A questão do ensino da virtude

Excertos das notas da tradução francesa do Menon, de Monique Canto-Sperber

A questão do ensino da virtude foi objeto de numerosos debates na Antiguidade, debates provocados sem dúvida pela pretensão que tinham os sofistas do século V de ensinar a virtude (Protágoras, Eutidemo) e pelas dúvidas que tal promessa suscitava nos contemporâneos dos sofistas (tal como Sócrates: Xenofonte, Banquete II,6) como nos gregos do século IV (Aristóteles, Ética a Nicômaco X, 1; Isócrates, Sobre a Troca, 274). NO entanto, Sócrates parece por vezes sustentar que a virtude pode se ensinar (Protágoras 361b), ou pelo menos uma tal tese lhe é atribuída (Clitofon 408b).
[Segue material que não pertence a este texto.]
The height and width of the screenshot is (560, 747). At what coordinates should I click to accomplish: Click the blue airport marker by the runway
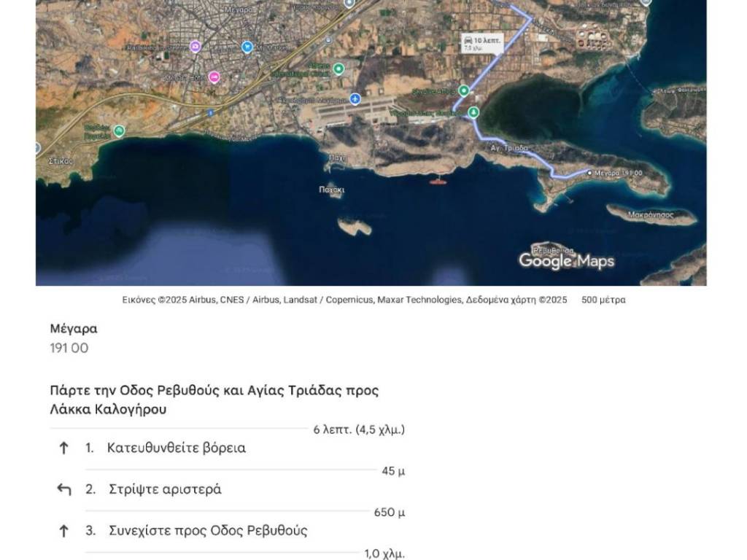click(x=355, y=99)
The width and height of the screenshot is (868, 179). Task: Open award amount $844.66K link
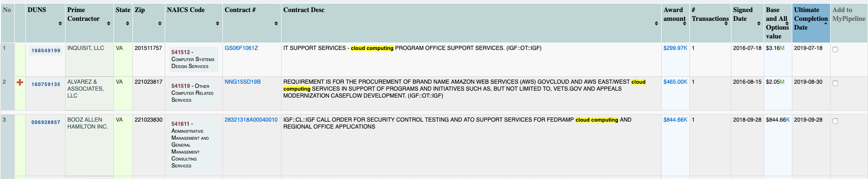click(675, 120)
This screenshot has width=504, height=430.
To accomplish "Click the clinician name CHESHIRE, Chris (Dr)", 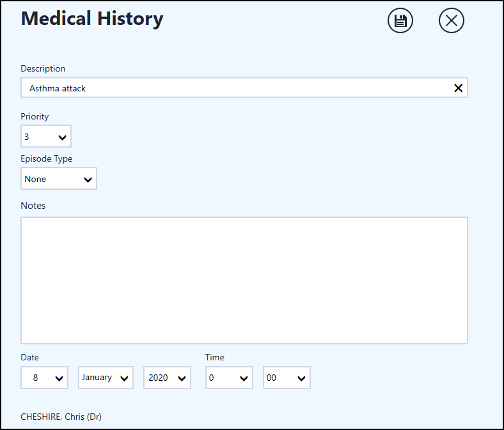I will point(61,417).
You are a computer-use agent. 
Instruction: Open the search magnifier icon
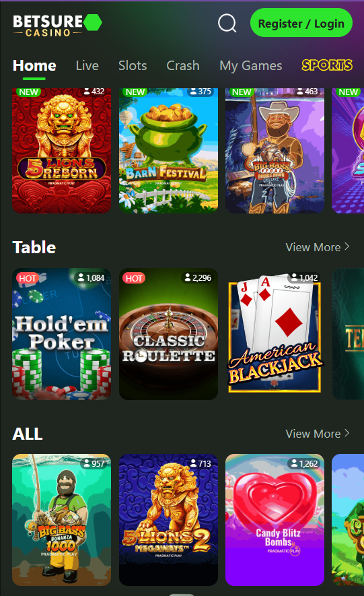pyautogui.click(x=227, y=23)
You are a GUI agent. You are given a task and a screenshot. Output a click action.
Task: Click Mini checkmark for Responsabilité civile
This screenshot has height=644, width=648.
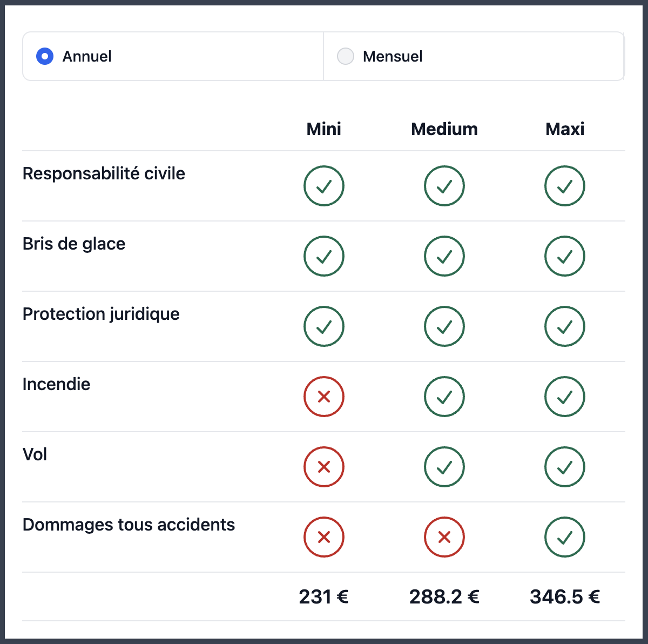pyautogui.click(x=324, y=186)
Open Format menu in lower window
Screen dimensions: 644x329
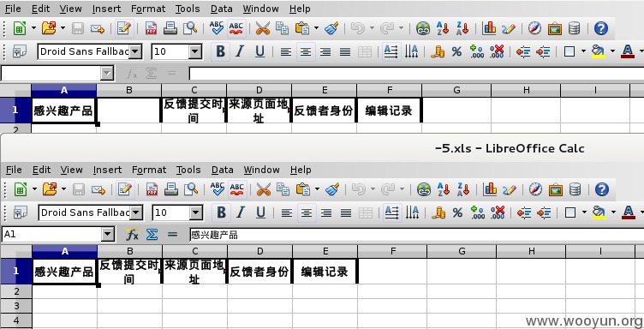point(149,170)
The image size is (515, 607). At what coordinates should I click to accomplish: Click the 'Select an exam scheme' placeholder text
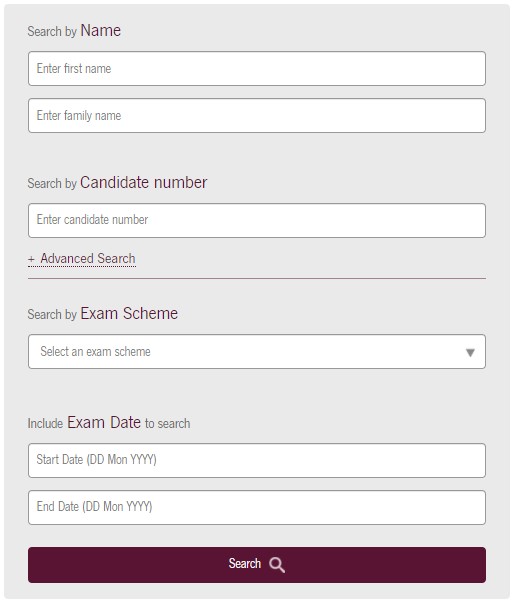pos(95,352)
Diógenes Laércio nos relata que Antístenes, filósofo cínico que fazia parte do círculo socrático, considerava que a virtude podia fazer objeto de um ensinamento (Vidas, Doutrinas e Sentenças dos Filósofos Ilustres VI, 10), enquanto que Criton de Atenas, amigo de Sócrates, teria escrito um diálogo intitulado Que a ciência não dá a virtude (II,121), e que Simão de Atenas, familiar de Sócrates, teria composto um diálogo: Que a virtude não pode ser ensinada (II,122). Estes testemunhos mostram em todo caso que a questão de ensino da virtude remete a um debate acadêmico e escolar (sobre o qual todo filósofo devia fazer suas provas) e a um problema prático: pode-se transmitir a outro, da mesma maneira que se transmite não importa que conteúdo de conhecimento, qualidades interiores ao ser humano e que parecem defini-lo? Quanto à importância filosófica desta questão e sobre o sentido da conclusão aparente do Menon, segundo a qual a virtude não se ensina.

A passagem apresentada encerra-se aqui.